10% of the world may have been infected by Covid-19, WHO official says
“Our current best estimates tell us that about 10% of the global population may have been infected by this virus,” Dr. Mike Ryan, director of the WHO’s Health Emergencies Programme, said at a WHO executive board meeting Monday.
“This varies depending on country, it varies from urban to rural, it varies between different groups. But what it does mean is that the vast majority of the world remains at risk,” Ryan added.

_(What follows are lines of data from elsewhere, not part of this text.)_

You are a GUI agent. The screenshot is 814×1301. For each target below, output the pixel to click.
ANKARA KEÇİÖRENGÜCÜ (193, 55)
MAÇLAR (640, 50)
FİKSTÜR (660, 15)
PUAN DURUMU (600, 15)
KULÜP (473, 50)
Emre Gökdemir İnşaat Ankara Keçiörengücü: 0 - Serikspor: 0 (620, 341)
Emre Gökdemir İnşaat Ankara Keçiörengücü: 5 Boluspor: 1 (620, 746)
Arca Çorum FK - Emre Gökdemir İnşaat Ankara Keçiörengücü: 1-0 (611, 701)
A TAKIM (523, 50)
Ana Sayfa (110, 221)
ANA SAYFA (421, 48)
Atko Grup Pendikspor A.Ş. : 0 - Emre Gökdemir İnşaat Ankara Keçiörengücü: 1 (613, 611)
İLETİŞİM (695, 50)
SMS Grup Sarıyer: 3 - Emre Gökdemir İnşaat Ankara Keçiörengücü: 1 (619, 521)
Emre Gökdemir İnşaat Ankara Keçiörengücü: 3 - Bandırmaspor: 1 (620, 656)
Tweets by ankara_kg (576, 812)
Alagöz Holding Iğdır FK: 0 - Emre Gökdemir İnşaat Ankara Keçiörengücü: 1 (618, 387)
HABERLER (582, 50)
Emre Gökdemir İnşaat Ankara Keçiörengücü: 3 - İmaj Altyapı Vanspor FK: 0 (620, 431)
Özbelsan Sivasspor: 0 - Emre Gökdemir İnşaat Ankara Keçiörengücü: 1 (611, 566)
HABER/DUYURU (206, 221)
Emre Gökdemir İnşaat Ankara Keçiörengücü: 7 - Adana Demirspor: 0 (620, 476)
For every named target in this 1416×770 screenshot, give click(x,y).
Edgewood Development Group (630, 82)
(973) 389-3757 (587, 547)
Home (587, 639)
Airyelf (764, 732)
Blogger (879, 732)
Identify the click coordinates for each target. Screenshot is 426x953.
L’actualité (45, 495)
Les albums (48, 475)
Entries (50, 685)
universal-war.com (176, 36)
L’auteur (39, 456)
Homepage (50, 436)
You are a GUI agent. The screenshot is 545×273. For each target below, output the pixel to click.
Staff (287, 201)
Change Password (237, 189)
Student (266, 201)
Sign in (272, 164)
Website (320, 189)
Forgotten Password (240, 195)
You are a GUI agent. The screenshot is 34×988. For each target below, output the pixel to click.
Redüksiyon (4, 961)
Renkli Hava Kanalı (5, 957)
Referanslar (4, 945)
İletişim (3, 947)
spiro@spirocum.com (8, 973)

With a global population of about 7.7 billion people, Ryan’s estimate would mean about 770 million have been infected — but most have not been diagnosed or counted.
Ryan noted Monday that Southeast Asia continues to see a surge in cases, while Europe and Eastern Mediterranean regions were seeing an increase in cases and deaths. However, he noted that the situation in Africa and the Western Pacific was “currently rather more positive.”
Worldwide, countries are struggling to contain resurgent outbreaks and are reintroducing measures in a bid to curb the spread of the virus.
“We are now heading into a difficult period. The disease continues to spread,” Ryan said.
WHO warns of virus “fatigue”
The WHO’s Europe director Hans Kluge warned Tuesday of “fatigue” surrounding the virus, noting that survey data from the region showed that apathy has reached high levels in some nations.
Kluge said that “these levels of fatigue are to be expected” during such a protracted public health emergency, where citizens have made “huge sacrifices.”
“Although we are all weary, I believe it is possible to reinvigorate and revive efforts to tackle the evolving Covid-19 challenges that we face,” he said.